After an exhaustive review process overseen by US Education Secretary Betsy DeVos that spanned more than 2 ½ years and received more than 120,000 public comments, revisions and clarifications were made to the regulations governing how colleges and universities respond to allegations of campus sexual assault and rape. Colleges and universities across the U.S. must comply with the provisions of the new law by August 14. If they don’t, they could lose tens of millions each in federal funds.
Some of the more important changes to the Title IX sex assault regulations include:
- Clarifying what actions meet the definition of “sexual harassment”, as well as the geographic scope of where the alleged conduct occurred (i.e., On-campus? Off campus but near the campus?; Hundreds of miles away?) The new regulations require the alleged conduct have take place within a University-related program or activity.
- Requiring colleges & universities to conduct live hearings to adjudicate these cases before arriving at any final decisions. Previously, an accuser could simply submit written accusations, without even facing the accused.

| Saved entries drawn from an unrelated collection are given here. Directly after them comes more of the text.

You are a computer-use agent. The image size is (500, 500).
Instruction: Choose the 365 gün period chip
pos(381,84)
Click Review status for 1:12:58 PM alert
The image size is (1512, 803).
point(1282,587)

Arguments that requiring this change would create an ”intimidating setting” that would deter victims from reporting rape or sexual assault, were, in my opinion as a Boston sex crimes attorney, unsupported and entirely unfair to accused students.
- Mandating that both accuser and the accused be represented by an “advisor” (presumably, an attorney skilled at the art of cross-examination). Previously, this wasn’t required, leading to proceedings that were essentially “kangaroo courts”, where accusers were allowed to make almost any accusations they wanted, without later cross-examination. The new regulations prohibit student sexual conduct is “severe, pervasive, and objectively offensive,” vs. the previous “severe or pervasive” standard, which gave investigators far wider latitude in deciding whether a sexual offense occurred in the first place. This resulted in a many students being found guilty of something so innocuous as a compliment.

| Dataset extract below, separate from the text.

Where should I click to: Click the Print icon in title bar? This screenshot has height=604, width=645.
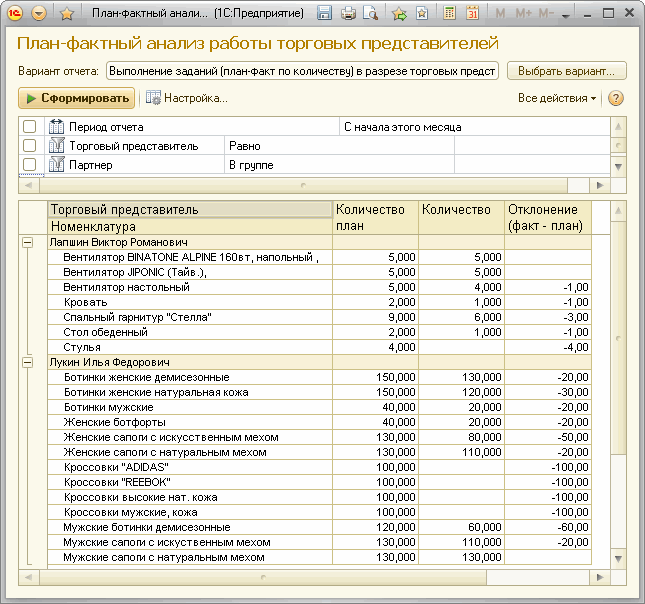click(348, 14)
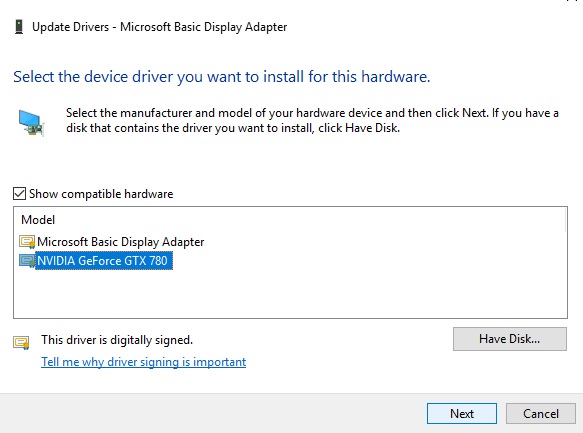
Task: Click the certificate icon beside digitally signed message
Action: click(x=21, y=342)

- Centrally, the new regulations provide schools the option of using a far more fair and balanced standard of evidence in evaluating campus sex assault allegations. Previously, Obama administration officials required colleges to apply a very low standard of evidence called a “preponderance of the evidence”. Under this low standard, an accuser could establish guilt against an accused by establishing merely that the alleged conduct “more probably than not” occurred. The new rules allow schools to apply either the “preponderance of the evidence” standard, or a more fair “clear and convincing” standard, which requires a higher burden of proof.
- The previous regulations allowed colleges to investigate any students that were accused of creating a “hostile environment”, even if a flattering comment was offered to the accused. The new regulations appropriately clarify and narrow the scope of prohibited conduct.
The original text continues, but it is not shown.